Beide Konzerte – sowohl das von Einar Englund von 1981 als auch das Uuno Klamis von 1943/1954 – könnten aufgrund ihres klassischen dreisätzigen Aufbaus und ihrer musikalischen Nachvollziehbarkeit und Stringenz in Bezug auf Melodie, Harmonie und Rhythmus – Das H2O der Musik, wie der schwedische Komponist Anders Eliasson diese Grundpfeiler aller Musik nannte, die sich immer im Fluss zu befinden haben – als traditionalistisch gelten, und sind doch auf ihre Art modern im Sinne von einzigartig und erneuernd im Stil.
Die nordische Schwermut ist zentrales Merkmal beider Konzerte, bei Englund sogar noch mehr als bei Klami, der zumindest einige Hoffnungsschimmer durchblitzen lässt. Auch das Primat der Musik vor der Virtuosität verbindet diese beiden Werke. Englund bezieht insbesondere im ersten Satz volksmusikalische Elemente mit ein, verbreitet Lyrik und Melancholie, die immer nach unten zieht in eine stete Hoffnungslosigkeit. Erkennt man bei Englund am ehesten noch Einflüsse von Shostakovich, so ist es Prokofiev, der durch seinen beißenden Sarkasmus gerade das Finale von Klamis Konzert prägte.

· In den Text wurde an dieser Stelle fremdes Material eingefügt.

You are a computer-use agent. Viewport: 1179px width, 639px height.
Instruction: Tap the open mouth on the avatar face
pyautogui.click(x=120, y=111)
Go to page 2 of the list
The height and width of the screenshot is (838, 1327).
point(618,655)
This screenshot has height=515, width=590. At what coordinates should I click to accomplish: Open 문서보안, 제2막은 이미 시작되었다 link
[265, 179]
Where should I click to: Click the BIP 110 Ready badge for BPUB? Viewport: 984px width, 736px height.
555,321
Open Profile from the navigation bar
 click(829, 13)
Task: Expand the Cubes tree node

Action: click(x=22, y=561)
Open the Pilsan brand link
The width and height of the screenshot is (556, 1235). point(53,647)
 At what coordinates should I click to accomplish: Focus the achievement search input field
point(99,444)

Der Beginn von Uuno Klamis Violinkonzert ist einer der mitreißendsten in der gesamten Literatur, solch ein Aufbau und eine Unheilsbeschwörung, die immer dichter und dichter wird, bis die Violine scheinbar aus dem Nichts vor einem steht. Bei Klami sind Violine und Orchester noch als Gegenpole zu verstehen, die mit- oder gegeneinander wirken können; Englund lässt die Violine teilweise direkt gegen die absolute Übermacht des Orchesters ankämpfen. Es ist fast wie ein Bild von einem kleinen Boot (Violine), welches auf dem brodelnden Ozean (Orchester) schwimmt und immer und immer wieder von den tosenden Wellen überrollt wird, bevor es wieder an der Oberfläche auftauchen kann.
Sowohl der Solist Benjamin Schmid als auch das ‘Oulu Symphony Orchestra’ unter Johannes Gustavsson verfügen über unbändige Kraft, die jedoch im Zaum gehalten wird und nicht willkürlich losgaloppiert. Einer Raubkatze gleich wird die Energie auf den richtigen Moment fokussiert und gebündelt entladen. Das der Musik innewohnende Pathos nutzend, lässt Schmid schier endlose Melodieströme auf vollkommen losgelöste und natürlich-freie Art entstehen, geradezu als wäre es improvisiert. Das Orchester ist gleichwertiger Partner und verschmilzt wunderbar mit dem Solisten. In seinem kompakten Zusammenspiel wirkt es (gemeinsam mit Schmid) oft wie ein einziges Instrument, das sich flexibel allen Situationen der Musik anzupassen vermag.